Allstate, the second-largest U.S. home and auto insurer, fell 0.9 percent to $40.15 at 4 p.m. in New York. Travelers slipped 0.8 percent and Chubb, an insurer of high-end homes, sank 1.8 percent.
The system, dubbed “Frankenstorm” by the National Weather Service, may increase claims costs for property insurers, which have benefited this year from lower catastrophe costs than in 2011. Insured losses may be $5 billion in the U.S., with the biggest portion in Pennsylvania, according to estimates from Kinetic Analysis Corp. and compiled by Bloomberg.
The National Hurricane Center track for the system has it going ashore just south of the Delaware Bay on Oct. 30 and moving northwest between Baltimore and Wilmington, Delaware. The path may change before landfall, the center said. As much as 10 inches of rain may fall on parts of the Northeast, with the heaviest rain to the north of the storm’s track.
Sandy is likely to cause damage similar to Hurricane Irene, which lashed the East Coast last year, FBR Capital Markets’ Randy Binner wrote in a research note today. The losses are unlikely to reach reinsurance limits, so firms including Allstate, Hartford Financial Services Group Inc. (HIG) and Travelers will bear the costs, he said.
“This level of event is notable for earnings impacts to exposed insurers, but it is not a large event in terms of industry capital capacity,” Binner wrote.
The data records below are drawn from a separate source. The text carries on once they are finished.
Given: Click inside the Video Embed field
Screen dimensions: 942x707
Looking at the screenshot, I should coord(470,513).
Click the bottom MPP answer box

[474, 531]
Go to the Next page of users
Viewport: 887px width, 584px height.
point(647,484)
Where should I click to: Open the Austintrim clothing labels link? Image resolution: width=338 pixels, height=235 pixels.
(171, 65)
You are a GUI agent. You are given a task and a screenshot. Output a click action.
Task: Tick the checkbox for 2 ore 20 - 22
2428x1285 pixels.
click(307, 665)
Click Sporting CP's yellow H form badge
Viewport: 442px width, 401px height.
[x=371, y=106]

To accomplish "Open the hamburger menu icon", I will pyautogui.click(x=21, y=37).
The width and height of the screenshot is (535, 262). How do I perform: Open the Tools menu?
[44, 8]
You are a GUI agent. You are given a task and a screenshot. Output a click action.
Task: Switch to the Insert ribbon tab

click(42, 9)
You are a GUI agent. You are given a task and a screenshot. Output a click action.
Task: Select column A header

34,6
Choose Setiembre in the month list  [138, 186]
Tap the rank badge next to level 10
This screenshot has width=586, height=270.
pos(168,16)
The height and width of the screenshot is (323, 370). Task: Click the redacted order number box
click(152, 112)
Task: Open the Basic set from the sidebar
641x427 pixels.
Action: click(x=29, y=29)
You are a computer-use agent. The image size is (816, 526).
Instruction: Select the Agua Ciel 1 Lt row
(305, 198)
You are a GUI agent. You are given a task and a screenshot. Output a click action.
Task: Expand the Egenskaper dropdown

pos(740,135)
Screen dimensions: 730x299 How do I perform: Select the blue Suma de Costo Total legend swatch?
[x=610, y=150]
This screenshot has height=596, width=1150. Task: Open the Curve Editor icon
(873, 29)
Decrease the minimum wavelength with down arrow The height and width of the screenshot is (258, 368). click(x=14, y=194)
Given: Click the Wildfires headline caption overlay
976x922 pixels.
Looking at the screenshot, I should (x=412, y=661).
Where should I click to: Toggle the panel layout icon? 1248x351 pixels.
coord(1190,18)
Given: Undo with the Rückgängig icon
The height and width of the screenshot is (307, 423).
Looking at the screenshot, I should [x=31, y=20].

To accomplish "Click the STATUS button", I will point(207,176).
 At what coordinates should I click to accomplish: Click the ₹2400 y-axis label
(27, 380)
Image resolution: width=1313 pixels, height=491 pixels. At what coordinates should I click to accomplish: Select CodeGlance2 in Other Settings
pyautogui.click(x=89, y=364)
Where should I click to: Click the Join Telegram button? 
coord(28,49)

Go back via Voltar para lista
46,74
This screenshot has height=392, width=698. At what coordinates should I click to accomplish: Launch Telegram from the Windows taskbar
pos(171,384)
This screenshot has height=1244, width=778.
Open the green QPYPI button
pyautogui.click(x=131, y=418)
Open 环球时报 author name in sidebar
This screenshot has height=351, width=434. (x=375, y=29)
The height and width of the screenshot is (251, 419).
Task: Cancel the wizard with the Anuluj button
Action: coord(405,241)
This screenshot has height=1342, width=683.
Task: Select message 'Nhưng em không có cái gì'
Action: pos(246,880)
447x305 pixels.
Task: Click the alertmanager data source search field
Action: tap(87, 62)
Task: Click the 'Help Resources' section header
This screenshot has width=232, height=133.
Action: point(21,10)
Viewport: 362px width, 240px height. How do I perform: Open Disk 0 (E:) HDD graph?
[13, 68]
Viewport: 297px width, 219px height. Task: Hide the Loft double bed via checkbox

Irene cost insurers $4.3 billion, according to data compiled by the Insurance Information Institute. Standard homeowners’ policies protect against wind damage, while losses from flooding aren’t covered, the trade group said.
Mark Schussel, a spokesman for Warren, New Jersey-based Chubb, Travelers’ Jennifer Wislocki and Hartford’s Thomas Hambrick declined to comment on storm losses. April Eaton, a spokeswoman for Allstate, said it’s too early to estimate claims costs.
As of 2 p.m. New York time, Sandy’s top winds fell to 75 miles (121 kilometers) per hour, down from 100 mph earlier, according to the hurricane center in Miami. It was 30 miles north-northeast of Great Abaco Island in the Bahamas and 430 miles south-southeast of Charleston, South Carolina, moving northwest at 7 mph.
Policyholder-owned State Farm Mutual Automobile Insurance Co., the largest U.S. auto and home insurer, sold the most coverage exposed to storm damage in the states that may be affected by the weather system, according to a report today from JPMorgan Chase & Co. Northbrook, Illinois-based Allstate was the second-largest, followed by Travelers. Chubb was ninth, according to the report.
Property-casualty companies have record levels of capital and will probably be able to continue to generate more “even if the industry experiences substantial catastrophic losses” in the fourth quarter, JPMorgan said in the report.
“It’s not a crippling storm,” Ed Noonan, chief executive officer of Bermuda-based reinsurer Validus Holdings Ltd. (VR), said in an interview today. “It’s just it’s unusual to have a storm of this size this late in the year.”